### THE TASK
Write all of the entries again. Keep them exactly as they are.

Entries taken from a collection
Start of Block
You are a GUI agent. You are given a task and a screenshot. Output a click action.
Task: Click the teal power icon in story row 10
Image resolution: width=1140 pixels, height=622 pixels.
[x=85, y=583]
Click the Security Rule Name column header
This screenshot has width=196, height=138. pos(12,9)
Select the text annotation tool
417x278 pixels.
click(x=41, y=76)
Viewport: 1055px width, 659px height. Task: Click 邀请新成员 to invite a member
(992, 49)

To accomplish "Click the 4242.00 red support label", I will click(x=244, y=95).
End of Block
### EXERCISE RESPONSE
You are a GUI agent. You are given a task and a screenshot. Output a click action.
Task: Click the teal power icon in story row 10
Image resolution: width=1140 pixels, height=622 pixels.
[x=85, y=583]
Click the Security Rule Name column header
This screenshot has width=196, height=138. pos(12,9)
Select the text annotation tool
417x278 pixels.
click(x=41, y=76)
Viewport: 1055px width, 659px height. Task: Click 邀请新成员 to invite a member
(992, 49)

To accomplish "Click the 4242.00 red support label", I will click(x=244, y=95).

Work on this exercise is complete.